(298f) Rolling Horizon Based Planning and Scheduling Integration with Production Capacity Consideration | AIChE

(298f) Rolling Horizon Based Planning and Scheduling Integration with Production Capacity Consideration

Authors 

Li, Z. - Presenter, Rutgers University
Ierapetritou, M. G. - Presenter, Rutgers, The State University of New Jersey


To ensure the consistency between production planning and scheduling, integrated decision making is necessary. Among the various types of aggregation, relaxation and decomposition methods, rolling horizon method has received a lot of attention not only in the literature but also in practical industrial applications [1], [2]. The main advantage of the rolling horizon methodology is that it is computationally efficient and can lead to feasible planning-scheduling decisions. However, a major problem of most existing rolling horizon based methods is that they often rely on the simplistic representation of the scheduling problem and thus the quality (optimality) of the solution cannot be ensured.

In this work, we first study the effect on the final solution's quality by including production capacity information within the planning problem of the rolling horizon method for planning and scheduling integration. It is found that the solution quality can be significantly improved through the incorporation of production capacity information into the planning model. This is mainly due to the fact that the planning model can "predict" the future cost due to possible backorders with the production capacity information. However, the consideration of production capacity in planning model has not received a lot of attention in the literature with the exception of few studies (computational geometry based method [3]. Thus there is a need for the development of accurate production capacity information. In this work, a parametric programming based method [4] is proposed to address this issue. The proposed method solves the parametric optimization problem by considering the production targets of certain products as parameters and other production targets as objectives, thus the method can generate the production capacity information based on the short-term scheduling optimization problem. To avoid the large computational complexity of parametric programming method for high dimensionality problems (large number of products), a heuristic process network decomposition strategy is also proposed, so that the parametric programming method can be applied on the sub-networks which involve relative small number of products. The production capacity information is composed by the parametric solution derived within a sub-network and the parametric solution derived between sub-networks. The solution can be considered as the projection of the exact production feasibility space onto certain dimensions of the original feasible production space, and thus provides valid overestimation of the original feasible production capacity region.

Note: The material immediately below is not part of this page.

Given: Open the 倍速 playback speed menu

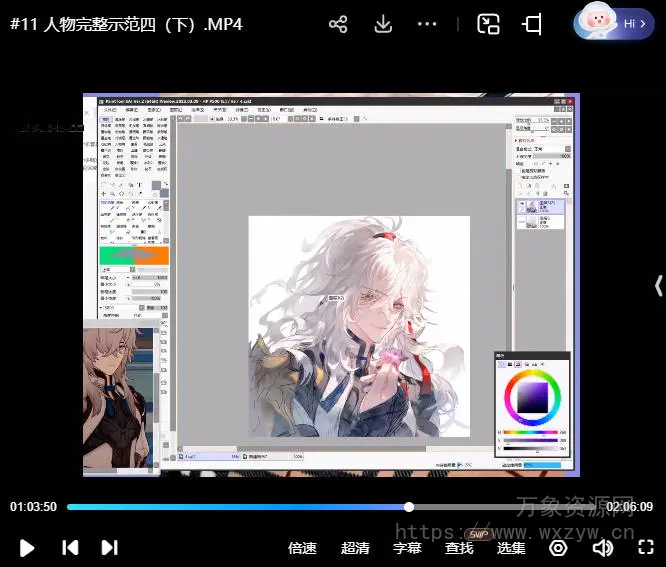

A number of case studies have been studied to prove that the proposed method can improve the quality of the final solution comparing to the simple production capacity constraints derived by production recipe and mass balance. Finally, it is worth to point out that the proposed solution framework can be also applied to address the long-term and mid-term scheduling problem within a rolling horizon framework.

[1] Verderame, P.M., Floudas, C.A., 2008. Integrated operational planning and medium-term scheduling of a large-scale industrial batch plants. Ind. Eng. Chem. Res., 47, 4845-4860.

[2] Kreipl, S., Pinedo, M., 2004. Planning and Scheduling in Supply Chains: An Overview of Issues in Practice. Production and Operations Management, 13, 77-92.

[3] Sung, C., & Maravelias, C. T., 2007. An attainable region approach for effective production planning of multi-product processes. AIChE Journal, 53, 1298-1315.

[4] Li, Z., Ierapetritou, M.G., 2007. Process scheduling under uncertainty using multiparametric programming. AIChE Journal, 53, 3183-3203.